I think it was called, "US Special Operations In The Pacific Theater" mentioned 'Castner's Cutthroats' and the guys starting fires with nothing more than tender and a piece of ice, throughly amazing the Army engineers that came to Alaska.
I don't have the book anymore, and haven't for 20 years, so I'm not entirely sure of the name...

An actual Alaskan native in the Alaska national guard showed us how to do it while we were taking Extreme Cold Weather Training in Alaska in 1980.

Same time I learned how tasty Caribou meat and Seal Blubber could be!
Also found out what 'Survival Butter' was...

Didn't 'Myth Busters' get a fire started with an ice lens also?

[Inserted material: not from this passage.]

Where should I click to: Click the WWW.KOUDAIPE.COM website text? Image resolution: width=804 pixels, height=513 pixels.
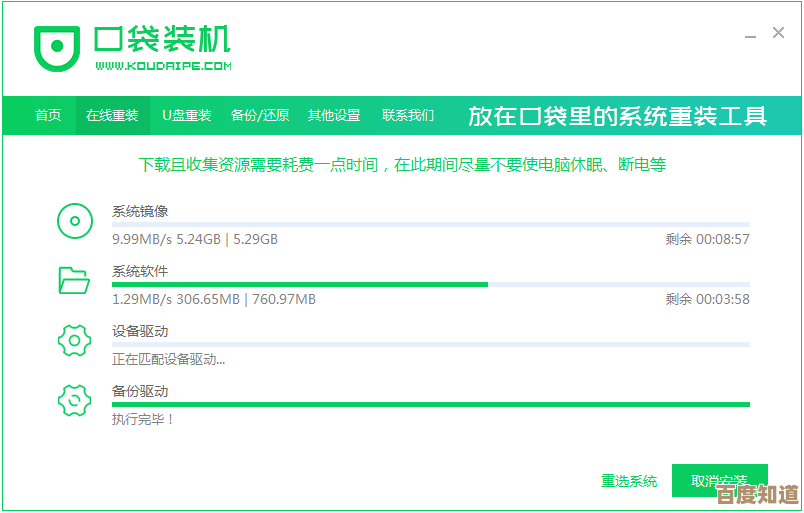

A friend of mine is reading, "US Special Warfare Units in the Pacific Theater 1941-45: "Scouts, Raiders, Rangers and Reconnaissance Units" and he says there is reference to Castner's and natives using nothing but a piece of ice to get a fire started.
Can't swear to that one either since I'm not reading it (yet!).


----------



## Canadian (Dec 14, 2008)

Barter the potato for a match?


----------



## Backwoods (Oct 27, 2008)

Canadian said:


> Barter the potato for a match?


Ding........Ding........We have a WINNER!!!

Give that man a cee-gar


----------